But whoso looketh The word involves primarily the idea of stooping down and bending over that on which we look, as with a fixed gaze. See for its literal use Mark 16:5; Luke 24:12, and for its spiritual application, "which things the angels desire to look into," in 1 Peter 1:12. In Sir 14:23, it is used of the "prying in," the eager gaze of the seeker after wisdom; in Sir 21:23 of the intrusive gaze of the fool. Here it implies, like our word "attend," the fixing the whole mind on that which the mirror of the Divine Word discloses to us, but as the act itself might, like the "beholding" of the previous verse, be but transient, St James adds the further condition, "and continueth therein."

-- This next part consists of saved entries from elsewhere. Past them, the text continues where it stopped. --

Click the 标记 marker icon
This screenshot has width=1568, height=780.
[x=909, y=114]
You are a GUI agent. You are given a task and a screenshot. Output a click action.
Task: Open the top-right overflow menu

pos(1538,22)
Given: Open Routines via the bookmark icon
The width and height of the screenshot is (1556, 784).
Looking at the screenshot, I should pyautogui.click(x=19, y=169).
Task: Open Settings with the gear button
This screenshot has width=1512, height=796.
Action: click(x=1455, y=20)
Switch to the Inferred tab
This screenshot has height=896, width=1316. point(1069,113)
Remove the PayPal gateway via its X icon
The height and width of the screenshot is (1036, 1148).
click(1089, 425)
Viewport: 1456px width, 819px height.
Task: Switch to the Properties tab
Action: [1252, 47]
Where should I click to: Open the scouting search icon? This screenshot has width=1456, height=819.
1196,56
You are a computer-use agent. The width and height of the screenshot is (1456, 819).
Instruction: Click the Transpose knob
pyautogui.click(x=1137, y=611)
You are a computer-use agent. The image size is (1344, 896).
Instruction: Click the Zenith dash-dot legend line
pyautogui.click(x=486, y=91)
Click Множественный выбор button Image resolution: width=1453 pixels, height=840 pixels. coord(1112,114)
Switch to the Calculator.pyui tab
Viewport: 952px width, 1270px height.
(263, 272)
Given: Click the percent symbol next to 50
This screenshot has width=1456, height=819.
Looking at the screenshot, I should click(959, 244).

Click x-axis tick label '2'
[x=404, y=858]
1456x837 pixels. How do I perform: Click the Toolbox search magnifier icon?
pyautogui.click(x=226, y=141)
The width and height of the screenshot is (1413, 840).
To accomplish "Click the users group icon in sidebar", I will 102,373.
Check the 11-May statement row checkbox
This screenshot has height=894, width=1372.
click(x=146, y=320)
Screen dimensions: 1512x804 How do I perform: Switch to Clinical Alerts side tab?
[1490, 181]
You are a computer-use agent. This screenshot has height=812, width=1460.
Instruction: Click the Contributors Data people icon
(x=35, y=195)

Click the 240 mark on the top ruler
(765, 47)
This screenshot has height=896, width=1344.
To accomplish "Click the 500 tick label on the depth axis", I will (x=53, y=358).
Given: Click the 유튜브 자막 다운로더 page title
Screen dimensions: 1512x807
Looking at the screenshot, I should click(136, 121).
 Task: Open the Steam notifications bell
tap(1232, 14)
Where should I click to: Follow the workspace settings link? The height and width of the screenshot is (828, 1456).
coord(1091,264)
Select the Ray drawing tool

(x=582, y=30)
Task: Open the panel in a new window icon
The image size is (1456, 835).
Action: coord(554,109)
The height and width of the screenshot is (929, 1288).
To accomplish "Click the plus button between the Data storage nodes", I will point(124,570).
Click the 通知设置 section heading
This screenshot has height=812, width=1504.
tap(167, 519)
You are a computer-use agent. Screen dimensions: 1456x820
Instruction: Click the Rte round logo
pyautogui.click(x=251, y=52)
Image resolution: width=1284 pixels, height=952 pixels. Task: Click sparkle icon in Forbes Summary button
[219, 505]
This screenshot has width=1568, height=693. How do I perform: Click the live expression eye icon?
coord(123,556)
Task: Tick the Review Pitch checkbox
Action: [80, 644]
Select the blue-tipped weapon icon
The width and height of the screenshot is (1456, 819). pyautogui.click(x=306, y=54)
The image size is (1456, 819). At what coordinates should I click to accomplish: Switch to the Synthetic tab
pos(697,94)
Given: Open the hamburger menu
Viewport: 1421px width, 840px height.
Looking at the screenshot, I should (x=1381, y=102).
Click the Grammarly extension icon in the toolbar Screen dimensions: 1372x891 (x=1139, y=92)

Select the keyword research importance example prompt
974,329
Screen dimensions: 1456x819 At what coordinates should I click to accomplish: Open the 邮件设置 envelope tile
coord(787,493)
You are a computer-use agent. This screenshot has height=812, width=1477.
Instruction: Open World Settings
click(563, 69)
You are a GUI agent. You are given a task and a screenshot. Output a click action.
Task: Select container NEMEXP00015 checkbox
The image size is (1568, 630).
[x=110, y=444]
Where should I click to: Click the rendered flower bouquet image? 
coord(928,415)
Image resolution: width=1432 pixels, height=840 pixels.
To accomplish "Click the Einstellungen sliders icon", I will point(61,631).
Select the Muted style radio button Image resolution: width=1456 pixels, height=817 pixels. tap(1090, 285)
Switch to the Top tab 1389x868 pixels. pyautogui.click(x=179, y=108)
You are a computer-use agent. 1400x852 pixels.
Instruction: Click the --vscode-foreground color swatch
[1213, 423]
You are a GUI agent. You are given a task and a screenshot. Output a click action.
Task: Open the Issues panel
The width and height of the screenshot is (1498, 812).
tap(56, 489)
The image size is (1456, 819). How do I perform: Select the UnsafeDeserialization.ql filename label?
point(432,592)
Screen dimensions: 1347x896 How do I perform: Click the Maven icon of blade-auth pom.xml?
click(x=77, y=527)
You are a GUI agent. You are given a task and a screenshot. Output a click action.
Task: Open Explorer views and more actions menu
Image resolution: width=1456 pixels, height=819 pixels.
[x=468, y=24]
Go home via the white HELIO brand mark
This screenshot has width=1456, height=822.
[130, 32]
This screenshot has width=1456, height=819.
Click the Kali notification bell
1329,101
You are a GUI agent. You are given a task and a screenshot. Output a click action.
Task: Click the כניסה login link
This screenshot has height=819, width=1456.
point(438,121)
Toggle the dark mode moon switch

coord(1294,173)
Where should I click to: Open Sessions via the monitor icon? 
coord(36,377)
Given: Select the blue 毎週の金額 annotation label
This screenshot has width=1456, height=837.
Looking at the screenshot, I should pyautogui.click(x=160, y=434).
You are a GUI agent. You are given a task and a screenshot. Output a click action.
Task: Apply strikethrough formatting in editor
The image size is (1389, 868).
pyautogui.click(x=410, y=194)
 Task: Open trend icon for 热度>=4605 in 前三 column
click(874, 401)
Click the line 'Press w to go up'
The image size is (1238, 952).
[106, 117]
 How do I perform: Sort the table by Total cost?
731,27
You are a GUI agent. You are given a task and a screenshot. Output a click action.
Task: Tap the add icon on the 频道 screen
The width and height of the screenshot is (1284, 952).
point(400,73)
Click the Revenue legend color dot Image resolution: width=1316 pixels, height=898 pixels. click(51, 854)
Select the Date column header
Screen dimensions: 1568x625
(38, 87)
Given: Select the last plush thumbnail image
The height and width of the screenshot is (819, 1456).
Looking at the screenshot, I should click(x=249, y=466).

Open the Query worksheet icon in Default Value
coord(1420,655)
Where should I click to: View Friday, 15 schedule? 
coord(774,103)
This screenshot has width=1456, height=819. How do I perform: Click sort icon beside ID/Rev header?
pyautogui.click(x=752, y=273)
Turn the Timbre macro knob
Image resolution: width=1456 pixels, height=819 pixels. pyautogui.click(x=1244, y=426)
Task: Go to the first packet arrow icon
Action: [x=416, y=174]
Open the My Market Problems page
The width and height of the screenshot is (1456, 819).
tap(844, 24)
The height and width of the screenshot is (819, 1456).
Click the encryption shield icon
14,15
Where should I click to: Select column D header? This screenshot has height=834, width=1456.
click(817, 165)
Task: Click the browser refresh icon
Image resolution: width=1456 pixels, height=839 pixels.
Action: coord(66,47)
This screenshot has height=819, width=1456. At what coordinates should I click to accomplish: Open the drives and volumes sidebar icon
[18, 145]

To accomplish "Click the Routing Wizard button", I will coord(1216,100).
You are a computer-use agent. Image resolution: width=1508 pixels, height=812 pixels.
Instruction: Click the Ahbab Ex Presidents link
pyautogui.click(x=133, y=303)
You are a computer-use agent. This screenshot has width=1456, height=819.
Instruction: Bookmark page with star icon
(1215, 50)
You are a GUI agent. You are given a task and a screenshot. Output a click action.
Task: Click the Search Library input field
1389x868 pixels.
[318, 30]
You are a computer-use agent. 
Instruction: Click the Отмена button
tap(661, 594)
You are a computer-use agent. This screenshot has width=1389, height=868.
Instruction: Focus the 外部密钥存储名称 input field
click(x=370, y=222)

the perfect law of liberty The words appear at first to be wide and general, and to echo the language in which Psalmists and others had spoken of "the law of the Eternal" (Psalms 19:7; Psalms 111:7; Psalms 119:1). On the other hand, we have to remember that at the Council at which St James presided, the law of Moses, as such, was described as "a yoke" of bondage (Acts 15:10), even as St Paul spoke of it (Galatians 5:1), and that our Lord had spoken of the Truth as that by which alone men could be made "free indeed" (John 8:32). It follows from this, almost necessarily, that St James speaks of the new Law, the spiritual code of ethics, which had been proclaimed by Christ, and of which the Sermon on the Mount remains as the great pattern and example. That Law was characterised as giving to the soul freedom from the vices that enslave it. To look into that Law and to continue in it was to share the beatitudes with which it opened. That the writer was familiar with that Sermon we shall see at well nigh every turn of the Epistle.

being not a forgetful hearer, but a doer of the work Literally, becoming not a hearer of forgetfulness. The construction is the same as in the "steward of injustice" for the "unjust steward" (Luke 16:8; Luke 18:6), the genitive of the characteristic attribute being used instead of the adjective. As the one clause balances the other the words that follow probably meant an active worker or "doer." In any case the article, as in the Greek, should be omitted, " a doer of work."

this man shall be blessed in his deed Once again, as if shewing on what his thoughts had been dwelling, as the law of liberty, St James returns to the formula of a beatitude, and brings together, in so doing, the beginning and the end of the Sermon on the Mount.